2日の経験でも、普通の人が一生できないような経験が出来たりもして、普通にサラリーマンしていたらこういう経験って難しい話だろうと思う。お金も労力も時間もそして覚悟も必要だし、普通の感覚だとお金にならないんならやってられないわみたいなのが当り前の感覚で、逆に自分が持ち出して働いて動いてものづくりの環境から育んでいける力からというのは、今の時代にはありえないほど、普通は職人レベルでも一生でも絶対に経験できないようなこういう経験を本当に覚悟してというよりも日常の当たり前としてできる人でないと無理な世界があるのだろうと思うし、こういう林与の普通の作業に思えることも熟練の経験者レベルでも10人に一人か二人いるかどうかの話で、解決しないままだったのが昭和の時代でも同じで、サラリーマン化してしまった、ものごとが難しくなるばかりの繊維業界で、本当に働いて解決して背負って行く人でないと1回の仕事の成功すらも難しい。
今の時代の感覚だと180度反対で無理な世界が今の感覚を支えないといけないのがモノづくり業界で、そこが本当に大きな問題だろうと思う。ドビー朱里の専門家の方にしても、話をすると林与と似たような、他の人の何尾もすでに働いたのでもういつ尽きて雄も十分だし、でも、物事というのは、それなりに結果を出さないと駄目だという責任感を持っておられる方だから、精一杯やっているうちに応えにもたどり着こうとしてくださって結局は答えにたどり着けたのもそこなんだろうと思う。

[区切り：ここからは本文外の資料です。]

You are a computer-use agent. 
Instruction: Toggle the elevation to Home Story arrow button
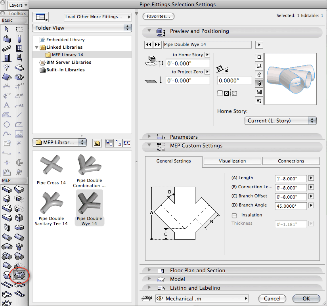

今の日本の時間から時間の仕事感覚だと50年週40時間普通に働いても現場の織り子さんで終わってしまうだろうし、1日でも2日でも、とことんやれるような人でないと、どんどんと衰退してしまって方向転換すらも難しくなった業界を支える側にも回れないだろうと思う。今回の問題にしても専門家の人の問題じゃないのだけども、林与の基本的な問題が望んでいるように解決するように出せる全力をくださった。そういう専門家って少ないことの方が多くて、利用したいだけの専門家というのが8割くらいで、本当の1割とか2割くらいの専門家の人と関わるべきだろうと思うし、立ち会ってもらうときには自分自身も出来ることは全力でやって精一杯に動いている必要があるだろうと思う。
普段、他の林与と関わる人に林与が期待していることを林与自身の姿勢としてやってみた2日で、全力も出せたし答えも出せたし、いろんな問題が解決もできた。でもこういうことって、普通の日常の仕事でも当たり前で会ってほしいけども、そういう感覚自体が日本では仕事で働くのが嫌から始まってできることもやろうとせず要求ばかりが多くて難しい問題があるだろうとは思う。